On Fri, Feb 20, 2015 at 6:43 AM, Keean Schupke <[email protected]> wrote:
> On 20 February 2015 at 11:29, Matt Oliveri <[email protected]> wrote:
>>
>> Heheh. You can also decompile the metadata back into a header. And
>> that's not just in principle. The javap tool does essentially that,
>> for JVM modules (.class files). On .net this is supported right in
>> Visual Studio, which is really handy.
>
>
> Decompiling back to headers seems a bit of a hack to me and not really an
> elegant solution, JVM is one of the examples of how not to do it for me.
It certainly can't compete with documentation comments. And it
doesn't. There's also javadoc. Metadata ensures that you're not
excessively recompiling headers. Other than that, you can do as much
or as little with them as you want.
> If that's really what everyone wants then I can live with it.
I don't know what everyone wants, and I don't know what BitC is going
to do. I said I don't know the details of BitC linking.
> I would still
> rather have read-only (immutable to the compiler - functional programmers
> must like this idea right?) header files that are human written and contain
> intelligent comments so that I can combine documentation with the header
> file for distributing with my binary libraries. I like the idea of Knuth's
> literate programming, and think any documentation outside of the source file
> is by definition out of date. Comments also get out of date, by types with
> meaningful names written by a programmer (most likely) do not.

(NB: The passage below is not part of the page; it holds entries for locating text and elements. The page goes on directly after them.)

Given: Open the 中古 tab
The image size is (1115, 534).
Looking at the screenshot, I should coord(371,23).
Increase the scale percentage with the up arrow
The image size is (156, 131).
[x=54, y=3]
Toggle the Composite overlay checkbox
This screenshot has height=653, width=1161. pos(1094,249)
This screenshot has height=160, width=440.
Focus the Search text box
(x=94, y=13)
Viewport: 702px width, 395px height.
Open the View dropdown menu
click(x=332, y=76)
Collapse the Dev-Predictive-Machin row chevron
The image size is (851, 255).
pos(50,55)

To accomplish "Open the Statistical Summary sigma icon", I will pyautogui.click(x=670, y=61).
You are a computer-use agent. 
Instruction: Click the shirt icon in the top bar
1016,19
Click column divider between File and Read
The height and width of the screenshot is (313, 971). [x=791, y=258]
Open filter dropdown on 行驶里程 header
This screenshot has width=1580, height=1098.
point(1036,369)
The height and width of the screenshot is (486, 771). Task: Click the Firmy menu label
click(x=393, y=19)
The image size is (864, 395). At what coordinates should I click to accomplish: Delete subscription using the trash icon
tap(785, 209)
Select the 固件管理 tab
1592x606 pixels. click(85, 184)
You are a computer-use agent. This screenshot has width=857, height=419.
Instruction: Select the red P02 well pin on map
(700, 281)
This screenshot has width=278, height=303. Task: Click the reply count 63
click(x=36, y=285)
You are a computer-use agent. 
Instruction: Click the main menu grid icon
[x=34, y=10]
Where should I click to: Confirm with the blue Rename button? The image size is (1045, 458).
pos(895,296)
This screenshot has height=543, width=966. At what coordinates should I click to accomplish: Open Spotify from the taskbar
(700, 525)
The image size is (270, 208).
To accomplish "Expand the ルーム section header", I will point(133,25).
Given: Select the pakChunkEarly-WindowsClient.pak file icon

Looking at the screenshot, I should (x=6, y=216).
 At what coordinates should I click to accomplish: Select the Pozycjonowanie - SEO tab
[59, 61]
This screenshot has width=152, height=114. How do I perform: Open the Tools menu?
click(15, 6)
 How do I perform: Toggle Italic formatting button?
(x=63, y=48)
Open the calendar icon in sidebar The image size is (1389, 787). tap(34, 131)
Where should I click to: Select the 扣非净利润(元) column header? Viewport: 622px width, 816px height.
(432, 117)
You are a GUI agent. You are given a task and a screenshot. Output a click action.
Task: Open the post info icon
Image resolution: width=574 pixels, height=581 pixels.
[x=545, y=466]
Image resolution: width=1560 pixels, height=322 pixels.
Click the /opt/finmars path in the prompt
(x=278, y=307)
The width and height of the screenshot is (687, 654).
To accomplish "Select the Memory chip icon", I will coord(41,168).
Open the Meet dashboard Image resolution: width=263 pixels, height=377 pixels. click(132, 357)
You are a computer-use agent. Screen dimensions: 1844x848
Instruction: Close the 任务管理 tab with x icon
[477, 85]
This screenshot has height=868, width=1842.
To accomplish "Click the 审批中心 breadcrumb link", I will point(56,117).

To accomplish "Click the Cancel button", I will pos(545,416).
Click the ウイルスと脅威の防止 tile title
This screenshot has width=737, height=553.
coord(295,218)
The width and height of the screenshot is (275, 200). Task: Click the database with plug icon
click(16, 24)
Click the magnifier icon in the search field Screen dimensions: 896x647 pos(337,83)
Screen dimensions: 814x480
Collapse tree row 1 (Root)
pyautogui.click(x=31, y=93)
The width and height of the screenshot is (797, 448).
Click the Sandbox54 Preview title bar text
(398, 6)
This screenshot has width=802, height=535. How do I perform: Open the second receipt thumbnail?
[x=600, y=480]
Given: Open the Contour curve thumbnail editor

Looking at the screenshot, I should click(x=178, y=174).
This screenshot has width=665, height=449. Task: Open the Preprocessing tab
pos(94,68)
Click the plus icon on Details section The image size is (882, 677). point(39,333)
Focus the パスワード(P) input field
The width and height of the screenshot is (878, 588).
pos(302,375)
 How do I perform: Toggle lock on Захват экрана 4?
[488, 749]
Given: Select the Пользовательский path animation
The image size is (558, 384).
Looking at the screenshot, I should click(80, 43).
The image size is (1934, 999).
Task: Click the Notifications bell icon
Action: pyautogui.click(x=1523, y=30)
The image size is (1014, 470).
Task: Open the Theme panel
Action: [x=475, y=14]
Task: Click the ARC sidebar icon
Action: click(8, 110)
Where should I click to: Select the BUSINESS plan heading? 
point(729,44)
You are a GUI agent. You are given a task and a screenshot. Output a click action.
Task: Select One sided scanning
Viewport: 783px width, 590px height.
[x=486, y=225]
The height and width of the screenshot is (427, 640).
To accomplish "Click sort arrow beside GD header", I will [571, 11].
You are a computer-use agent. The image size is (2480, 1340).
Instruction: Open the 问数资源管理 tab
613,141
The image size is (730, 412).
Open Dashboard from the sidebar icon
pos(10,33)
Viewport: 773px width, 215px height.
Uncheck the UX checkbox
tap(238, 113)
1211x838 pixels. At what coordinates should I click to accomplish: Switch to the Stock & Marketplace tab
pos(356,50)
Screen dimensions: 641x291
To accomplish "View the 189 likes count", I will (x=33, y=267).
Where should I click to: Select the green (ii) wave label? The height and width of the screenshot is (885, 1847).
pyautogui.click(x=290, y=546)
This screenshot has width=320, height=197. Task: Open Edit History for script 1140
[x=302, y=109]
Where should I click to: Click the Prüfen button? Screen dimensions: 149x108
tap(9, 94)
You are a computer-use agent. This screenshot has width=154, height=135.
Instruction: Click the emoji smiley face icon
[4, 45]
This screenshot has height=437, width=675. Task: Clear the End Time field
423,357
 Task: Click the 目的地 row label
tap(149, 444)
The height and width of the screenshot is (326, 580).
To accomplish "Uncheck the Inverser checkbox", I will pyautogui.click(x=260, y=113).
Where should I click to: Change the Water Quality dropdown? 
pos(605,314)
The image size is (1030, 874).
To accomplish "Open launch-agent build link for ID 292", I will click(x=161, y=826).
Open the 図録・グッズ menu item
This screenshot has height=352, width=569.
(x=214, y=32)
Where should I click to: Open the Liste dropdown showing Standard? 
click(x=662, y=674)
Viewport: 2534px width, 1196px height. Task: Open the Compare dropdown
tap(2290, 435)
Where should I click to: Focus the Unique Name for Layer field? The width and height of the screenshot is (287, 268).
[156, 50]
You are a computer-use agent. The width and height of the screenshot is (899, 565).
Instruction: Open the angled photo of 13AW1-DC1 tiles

This is getting way off topic.
>> >> But arities inferred from definitions should be exported. Anyway we
>> >> shouldn't get into too much detail about linking in BitC. I don't
>> >> _know_ the details, and anyway it seems like another topic.
>> >
>> >
>> > The way I see it, the arities need to be explicit in the module
>> > interface
>> > definition. Hence requiring the concrete expression of arity in the type
>> > signature like:
>> >
>> > data module A = {
>> > f :: fn 'a 'a -> 'a -- arity is explicit in export
>> > }
>>
>> That is not technically necessary. If you're arguing that the arities
>> _should_ be written somewhere for human reasons, you'll have to talk
>> to Shap.
>
> Is it not? How do you know how you can call a function if the arity is not
> explicit?
1. The compiler might know the arity anyway, like for a toplevel definition.
2. If it doesn't, it's still OK. That's the whole point of arity specialization.
> How is it useful to make the programmer not know obviously if
> their call is going to work?
I don't know what you think is making calls any less likely to work
than usual. The type checker will reject calls that won't work.
> Making the programmer have to do arity
> inference in their heads to understand how they can call the function with
> maximum efficiency seems a bad thing for a systems programming language.
There is no choice in how to call a function. It has a certain arity,
and functions with that arity are called a certain way. The language
will generate the correct calls. The rules for instantiating an
arity-abstract function type with an arity-concrete function type are
such that any allocation from applying a function is the fault of the
callee. Namely, the concrete type can't take too many arguments.